For an integer $k\geq 3$, a CPAP-k is $k$ consecutive primes in arithmetic progression. It is conjectured there are arbitrarily long CPAP's. This would imply infinitely many CPAP-$k$ for all $k$. The middle prime in a CPAP-3 is called a balanced prime. The largest known As of 2022 has 15004 digits.

The first known CPAP-10 was found in 1998 by Manfred Toplic in the distributed computing project CP10 which was organized by Harvey Dubner, Tony Forbes, Nik Lygeros, Michel Mizony and Paul Zimmermann. This CPAP-10 has the smallest possible common difference, 7# = 210. The only other known CPAP-10 as of 2018 was found by the same people in 2008.

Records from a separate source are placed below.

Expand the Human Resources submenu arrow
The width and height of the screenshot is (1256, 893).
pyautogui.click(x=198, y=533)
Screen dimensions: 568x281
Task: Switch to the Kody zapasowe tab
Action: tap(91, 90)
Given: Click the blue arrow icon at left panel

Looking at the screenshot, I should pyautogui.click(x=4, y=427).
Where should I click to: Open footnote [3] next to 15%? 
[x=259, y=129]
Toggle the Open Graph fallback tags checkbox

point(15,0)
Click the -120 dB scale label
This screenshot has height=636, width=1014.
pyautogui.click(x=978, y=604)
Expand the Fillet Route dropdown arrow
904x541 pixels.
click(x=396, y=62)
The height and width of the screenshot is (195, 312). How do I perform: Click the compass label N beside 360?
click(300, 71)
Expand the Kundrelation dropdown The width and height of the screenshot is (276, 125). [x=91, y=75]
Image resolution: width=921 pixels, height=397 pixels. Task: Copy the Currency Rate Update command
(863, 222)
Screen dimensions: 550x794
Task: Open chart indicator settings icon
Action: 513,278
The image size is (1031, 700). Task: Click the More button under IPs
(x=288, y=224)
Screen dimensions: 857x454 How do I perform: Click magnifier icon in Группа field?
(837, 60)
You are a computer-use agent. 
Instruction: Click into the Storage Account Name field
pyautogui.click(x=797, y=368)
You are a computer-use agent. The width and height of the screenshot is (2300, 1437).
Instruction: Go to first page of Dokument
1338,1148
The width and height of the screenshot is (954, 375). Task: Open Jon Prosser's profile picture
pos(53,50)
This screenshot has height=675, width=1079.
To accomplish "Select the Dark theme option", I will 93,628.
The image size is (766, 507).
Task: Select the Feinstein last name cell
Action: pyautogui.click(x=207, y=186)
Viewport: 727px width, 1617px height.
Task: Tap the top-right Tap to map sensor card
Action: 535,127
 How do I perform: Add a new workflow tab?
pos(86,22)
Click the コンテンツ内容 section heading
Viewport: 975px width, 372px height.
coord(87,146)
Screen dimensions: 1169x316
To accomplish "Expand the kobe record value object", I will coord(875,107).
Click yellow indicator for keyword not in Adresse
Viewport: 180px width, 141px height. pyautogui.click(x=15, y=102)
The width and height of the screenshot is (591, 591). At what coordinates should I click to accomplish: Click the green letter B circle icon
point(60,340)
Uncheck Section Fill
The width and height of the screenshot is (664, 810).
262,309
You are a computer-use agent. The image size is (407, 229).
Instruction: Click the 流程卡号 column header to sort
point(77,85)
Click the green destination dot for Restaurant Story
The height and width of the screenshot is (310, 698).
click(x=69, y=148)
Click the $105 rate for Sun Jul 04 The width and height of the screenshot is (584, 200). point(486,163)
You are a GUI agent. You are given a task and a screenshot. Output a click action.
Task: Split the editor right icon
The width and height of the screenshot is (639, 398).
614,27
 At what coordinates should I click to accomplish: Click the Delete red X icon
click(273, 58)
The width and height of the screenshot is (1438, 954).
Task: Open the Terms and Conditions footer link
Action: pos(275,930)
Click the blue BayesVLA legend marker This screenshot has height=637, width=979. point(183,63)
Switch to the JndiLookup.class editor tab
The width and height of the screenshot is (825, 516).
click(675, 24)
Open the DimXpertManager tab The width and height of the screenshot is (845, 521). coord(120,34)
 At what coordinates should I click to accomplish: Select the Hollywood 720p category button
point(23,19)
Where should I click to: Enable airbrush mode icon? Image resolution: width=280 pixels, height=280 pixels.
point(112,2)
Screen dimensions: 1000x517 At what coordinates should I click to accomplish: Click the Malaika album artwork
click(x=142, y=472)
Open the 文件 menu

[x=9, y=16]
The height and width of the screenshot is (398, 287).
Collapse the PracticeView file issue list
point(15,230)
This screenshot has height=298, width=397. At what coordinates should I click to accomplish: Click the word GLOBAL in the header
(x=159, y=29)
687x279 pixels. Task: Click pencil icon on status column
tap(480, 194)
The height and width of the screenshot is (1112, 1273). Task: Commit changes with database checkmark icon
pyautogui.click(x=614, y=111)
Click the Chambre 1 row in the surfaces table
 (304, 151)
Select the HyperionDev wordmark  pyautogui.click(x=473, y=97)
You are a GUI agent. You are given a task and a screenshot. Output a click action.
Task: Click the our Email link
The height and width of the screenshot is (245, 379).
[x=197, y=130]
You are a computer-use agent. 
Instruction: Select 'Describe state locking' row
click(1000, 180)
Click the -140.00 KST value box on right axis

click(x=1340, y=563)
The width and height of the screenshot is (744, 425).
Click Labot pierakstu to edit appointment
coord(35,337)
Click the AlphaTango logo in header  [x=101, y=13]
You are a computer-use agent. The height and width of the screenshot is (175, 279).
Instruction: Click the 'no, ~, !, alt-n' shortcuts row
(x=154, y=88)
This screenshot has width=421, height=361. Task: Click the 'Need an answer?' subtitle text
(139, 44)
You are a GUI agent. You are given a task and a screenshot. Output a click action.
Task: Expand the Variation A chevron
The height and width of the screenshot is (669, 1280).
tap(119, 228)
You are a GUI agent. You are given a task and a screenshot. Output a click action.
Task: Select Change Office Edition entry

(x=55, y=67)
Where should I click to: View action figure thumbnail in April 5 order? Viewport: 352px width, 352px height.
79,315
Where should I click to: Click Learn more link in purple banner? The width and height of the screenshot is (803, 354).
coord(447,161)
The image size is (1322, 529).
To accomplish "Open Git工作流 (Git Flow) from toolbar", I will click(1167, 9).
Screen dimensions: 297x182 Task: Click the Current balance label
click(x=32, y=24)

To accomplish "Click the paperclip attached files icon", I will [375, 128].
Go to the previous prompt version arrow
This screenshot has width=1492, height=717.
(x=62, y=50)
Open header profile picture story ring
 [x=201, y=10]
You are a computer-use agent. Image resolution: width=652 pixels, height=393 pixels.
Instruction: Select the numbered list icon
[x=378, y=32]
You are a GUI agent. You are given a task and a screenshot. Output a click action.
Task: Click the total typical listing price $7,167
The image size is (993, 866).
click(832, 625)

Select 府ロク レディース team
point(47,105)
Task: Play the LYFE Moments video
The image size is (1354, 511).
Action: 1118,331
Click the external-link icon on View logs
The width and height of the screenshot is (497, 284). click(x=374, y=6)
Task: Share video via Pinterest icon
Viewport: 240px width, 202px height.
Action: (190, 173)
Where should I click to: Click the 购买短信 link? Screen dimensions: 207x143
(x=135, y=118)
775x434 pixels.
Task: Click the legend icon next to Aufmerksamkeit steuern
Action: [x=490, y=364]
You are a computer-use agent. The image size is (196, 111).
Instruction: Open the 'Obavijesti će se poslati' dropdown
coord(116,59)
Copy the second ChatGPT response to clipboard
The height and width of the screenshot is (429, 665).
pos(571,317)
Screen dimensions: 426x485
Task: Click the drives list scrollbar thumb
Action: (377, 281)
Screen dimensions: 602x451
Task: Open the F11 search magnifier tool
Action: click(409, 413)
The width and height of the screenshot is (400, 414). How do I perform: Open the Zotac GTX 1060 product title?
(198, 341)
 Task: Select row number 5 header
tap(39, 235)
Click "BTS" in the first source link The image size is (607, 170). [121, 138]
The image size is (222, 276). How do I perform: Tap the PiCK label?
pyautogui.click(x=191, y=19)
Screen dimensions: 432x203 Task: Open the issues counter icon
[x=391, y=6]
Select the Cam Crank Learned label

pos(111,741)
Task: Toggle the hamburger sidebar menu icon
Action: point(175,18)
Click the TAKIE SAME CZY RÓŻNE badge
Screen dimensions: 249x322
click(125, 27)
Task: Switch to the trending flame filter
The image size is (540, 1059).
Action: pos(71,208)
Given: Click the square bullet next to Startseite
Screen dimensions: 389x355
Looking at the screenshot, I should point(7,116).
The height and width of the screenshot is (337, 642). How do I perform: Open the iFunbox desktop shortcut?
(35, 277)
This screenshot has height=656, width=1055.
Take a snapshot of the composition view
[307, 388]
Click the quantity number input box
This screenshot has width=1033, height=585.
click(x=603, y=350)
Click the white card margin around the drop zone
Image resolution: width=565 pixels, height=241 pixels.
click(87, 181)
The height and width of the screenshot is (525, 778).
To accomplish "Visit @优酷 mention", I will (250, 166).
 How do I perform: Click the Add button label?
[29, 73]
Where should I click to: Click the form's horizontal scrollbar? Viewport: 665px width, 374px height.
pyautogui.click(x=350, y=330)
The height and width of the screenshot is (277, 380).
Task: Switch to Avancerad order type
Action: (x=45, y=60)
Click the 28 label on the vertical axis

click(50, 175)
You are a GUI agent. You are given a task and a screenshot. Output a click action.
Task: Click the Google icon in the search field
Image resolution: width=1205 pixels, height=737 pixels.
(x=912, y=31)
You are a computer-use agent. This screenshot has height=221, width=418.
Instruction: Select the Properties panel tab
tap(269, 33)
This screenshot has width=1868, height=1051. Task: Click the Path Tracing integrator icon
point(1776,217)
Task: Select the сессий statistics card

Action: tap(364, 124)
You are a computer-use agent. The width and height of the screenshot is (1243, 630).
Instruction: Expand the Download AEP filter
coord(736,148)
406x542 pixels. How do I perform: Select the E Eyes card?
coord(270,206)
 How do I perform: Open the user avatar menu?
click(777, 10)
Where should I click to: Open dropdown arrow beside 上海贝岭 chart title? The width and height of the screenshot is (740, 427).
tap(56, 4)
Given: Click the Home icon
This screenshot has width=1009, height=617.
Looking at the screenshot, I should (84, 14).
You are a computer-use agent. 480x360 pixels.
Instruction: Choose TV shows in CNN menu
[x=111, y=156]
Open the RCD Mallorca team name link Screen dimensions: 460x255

If a CPAP-11 exists then it must have a common difference which is a multiple of 11# = 2310. The difference between the first and last of the 11 primes would therefore be a multiple of 23100. The requirement for at least 23090 composite numbers between the 11 primes makes it appear extremely hard to find a CPAP-11. Dubner and Zimmermann estimate it would be at least 10^{12} times harder than a CPAP-10.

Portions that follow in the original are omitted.